Roads
by A.j
Summary: No more can I say, frozen to myself. Josh, postKing Corn


Title: Roads  
Author: A.j.  
Rating: PG  
Spoilers:Up toKing Corn. Joshfic.  
Notes: Big thanks to Amanda who kicked me around about primary accuracy and my inability to spell simple words. Title and summary from the Portishead song 'Roads'.

Summary: "No more can I say, frozen to myself."

* * *

Josh wakes some mornings with the weight of everything he has done and all that he has left undone pressing down on him like sand. Thousands of tiny little hurts, light when alone, crush him into the mattress. He is heavy with it. 

The worst part is that he has no idea how to make it lighter. None at all.

It follows him through out his days, solid and more real than this dream he's walking through. It's strange, this waking dream. This is what he always thought he was built for. To fight the unfightable odds and pull magic rabbits out of his bag of tricks.

He is at the top of his game in many, many ways. He knows where some of the better bodies are buried. Can use those more skillfully than his early days in the White House. He is confident and poised. He has to be. Because he is the only one that really believes in what he's doing. Really believes.

And that's only one of the reasons this race is so much harder than the last two. He is alone here, even in a crowd. He misses being part of a team.

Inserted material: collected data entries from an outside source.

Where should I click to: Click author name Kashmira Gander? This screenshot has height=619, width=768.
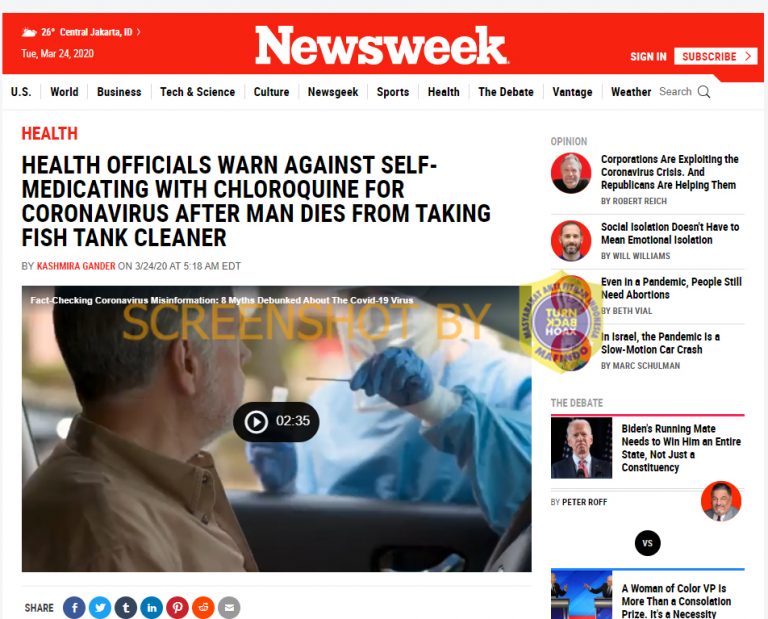pos(76,266)
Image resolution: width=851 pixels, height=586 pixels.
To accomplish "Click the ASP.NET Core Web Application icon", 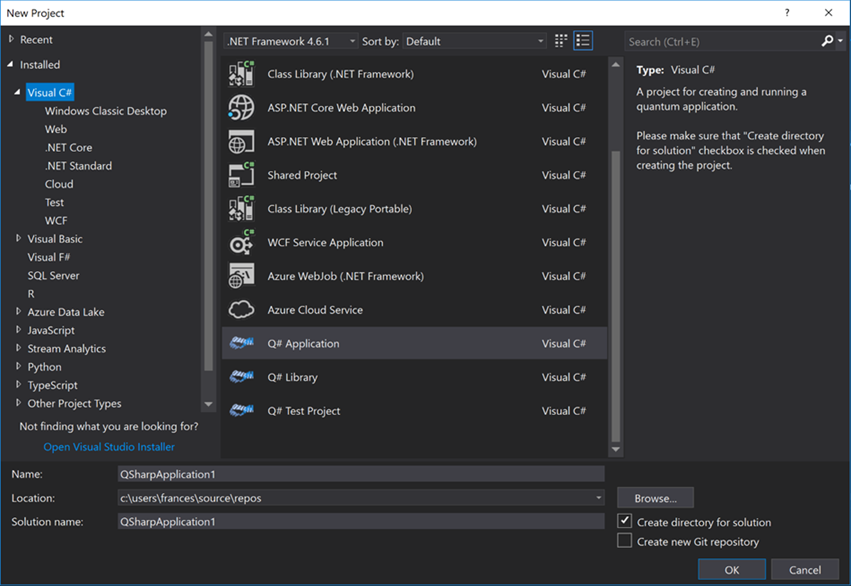I will 241,108.
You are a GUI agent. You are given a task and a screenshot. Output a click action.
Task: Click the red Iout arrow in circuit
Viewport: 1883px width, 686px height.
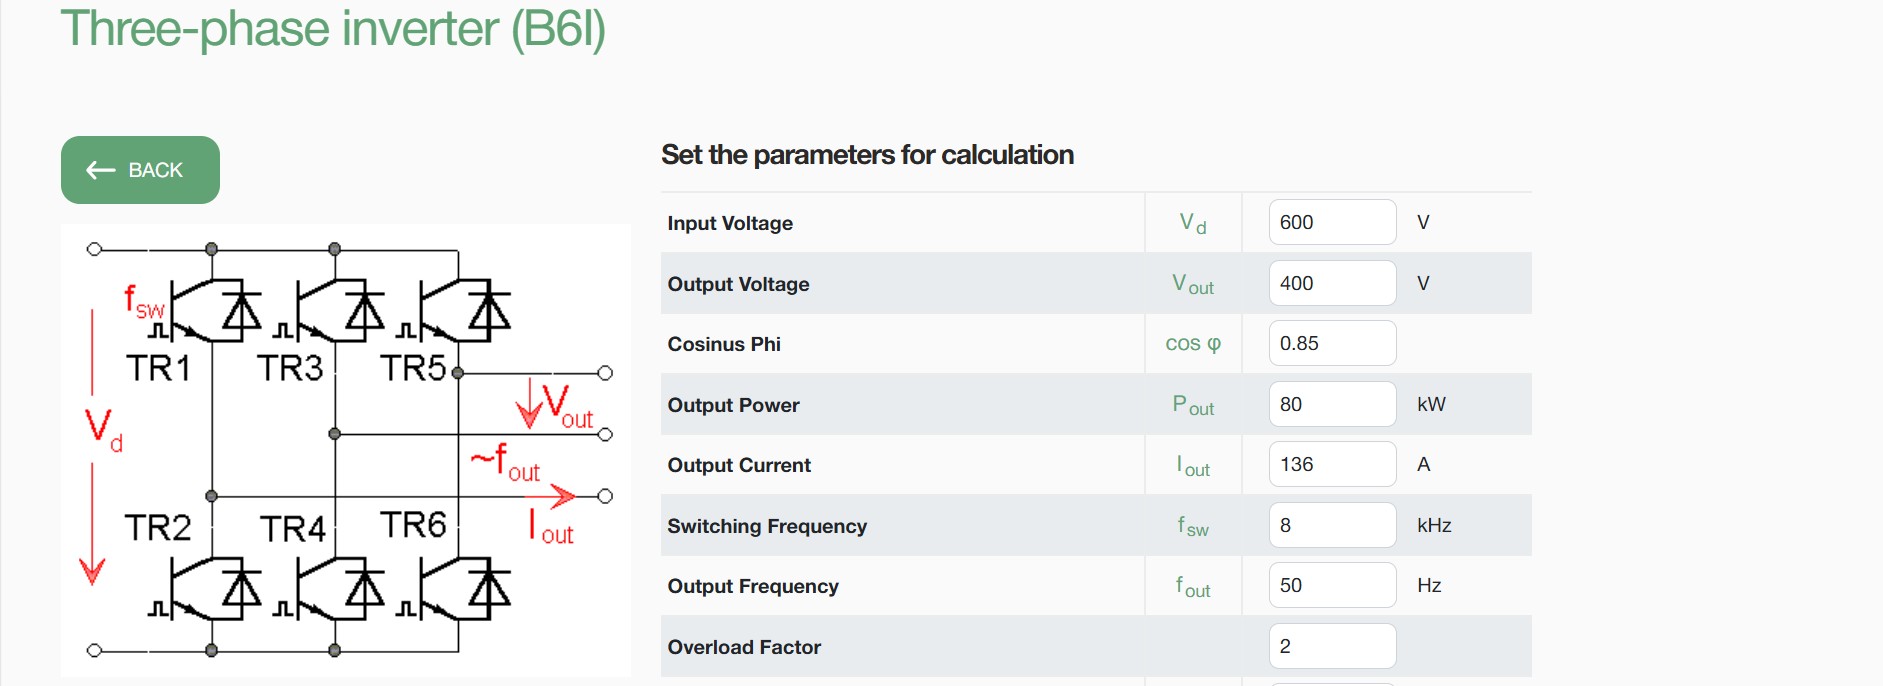562,496
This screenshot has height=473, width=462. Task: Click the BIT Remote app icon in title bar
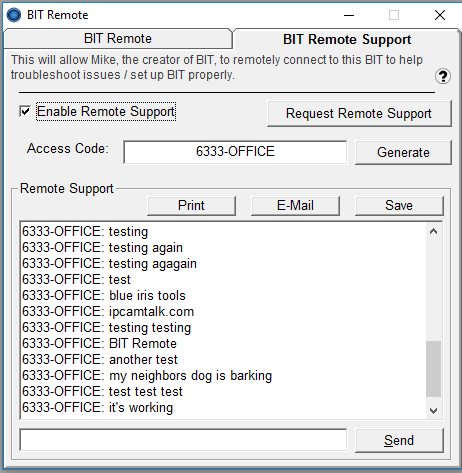tap(14, 15)
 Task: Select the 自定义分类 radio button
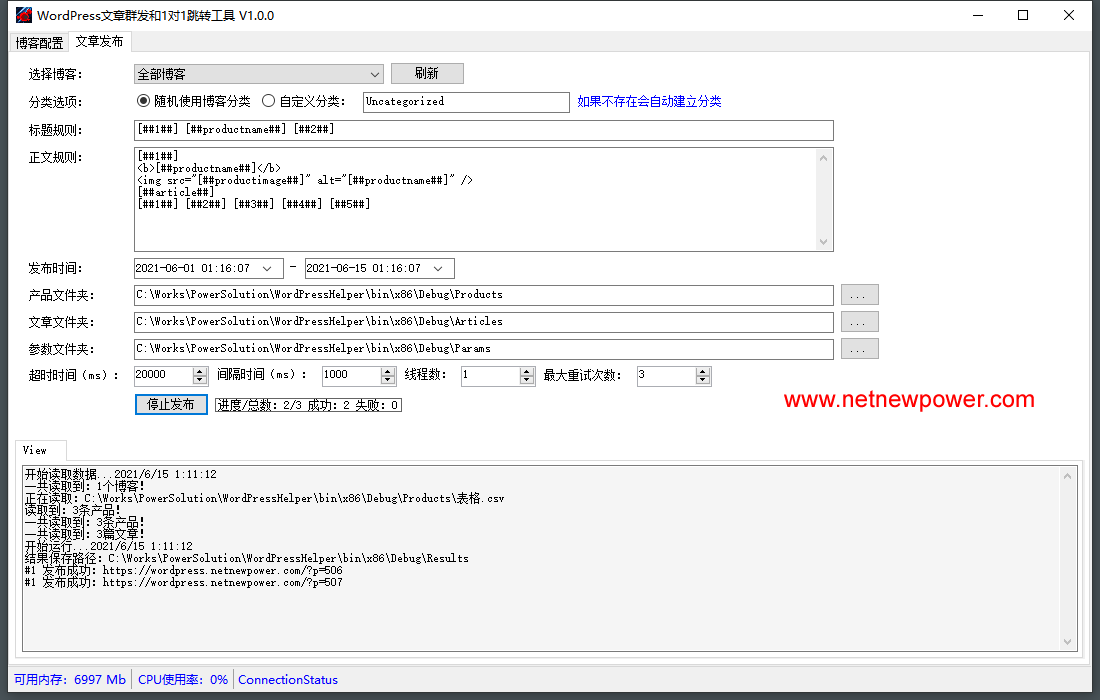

He doesn't like thinking about Donna. Thinking about Donna makes moving through the day harder. Because her name and face and all the things he has and hasn't done to and for her are the most visible parts of his personal millstones. They're the most recent, anyway.

Thinking of Donna means thinking of Toby, and thinking of Toby means thinking of how much leaving the White House both was and wasn't the hardest thing he's ever done. Hard because he was leaving behind his family. And not because they haven't felt like family for a long, long time.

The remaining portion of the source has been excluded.